Lack Of Diversity, ‘Selma’ Oscar Snubs Inspire ‘#OscarsSoWhite’
The 2015 Oscar nominations are the least diverse since 1998, and fans have responded on Twitter with the hashtag “#OscarsSoWhite.”
The 2015 Oscar nominations were announced Thursday morning, with Birdman, The Imitation Game and Boyhood leading the pack. While many films were snubbed, the most egregious snubs are no doubt the lack of nominations for Selma.
Selma earned two nominations: one for Best Picture and the other for Best Original Song. While the Best Picture nomination is, no doubt, a big honor, many were upset to see that Selma director Ava DuVernay, who happens to be an African-American woman, was not nominated for her work. Also left off the list of Oscar nominees was David Oyelowo, who stars as Martin Luther King Jr. in the film. Adding insult to injury, all twenty nominees in the acting categories are white – something that hasn’t happened since 1998 – and there are no women nominated in any of the writing categories.
People at home have responded to the Oscar nominations with the hashtag “#OscarsSoWhite.” The hashtag has been trending all day, and a large majority feature some outrage at DuVernay’s lack of recognition.
— Jennifer L. Pozner (@jennpozner) January 15, 2015
#OscarsSoWhite that the statue counts as a Person Of Color.
— Hari Kondabolu (@harikondabolu) January 15, 2015
Dear Asian people, You exist, despite the media’s refusal to acknowledge you.
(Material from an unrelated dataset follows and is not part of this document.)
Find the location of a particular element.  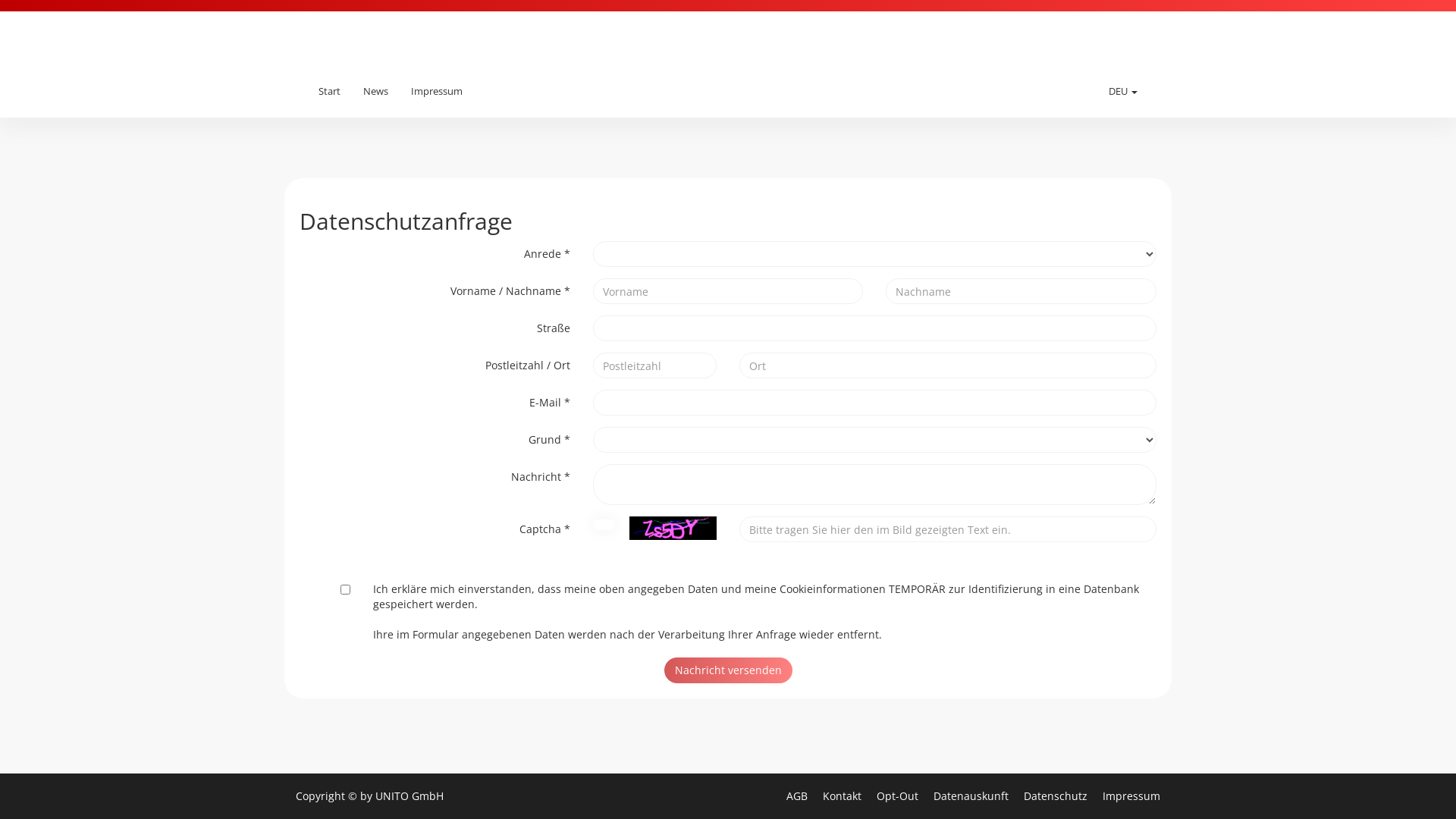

Remember that on days like this. #OscarsSoWhite
— Ashly Perez (@itsashlyperez) January 15, 2015
#OscarsSoWhite it just told me this hashtag is “reverse racism”
— Lalo Alcaraz (@laloalcaraz) January 15, 2015
Putting the lack of diversity in perspective, the overwhelmingly white and male nominees reflect the demographic makeup of the Academy: 94% white, 76% male, with an average age of 63. When asked about the lack of diversity, Academy president Cheryl Boone Isaacs – the first African-American female president – said she didn’t think the nominations reflected a larger problem.
“Not at all…The good news is that the wealth of talent is there, and it’s being discussed, and it’s helpful so much for talent – whether in front of the camera or behind the camera – to have this recognition, to have this period of time where there is a lot of publicity, a lot of chitter-chatter,” Isaacs said.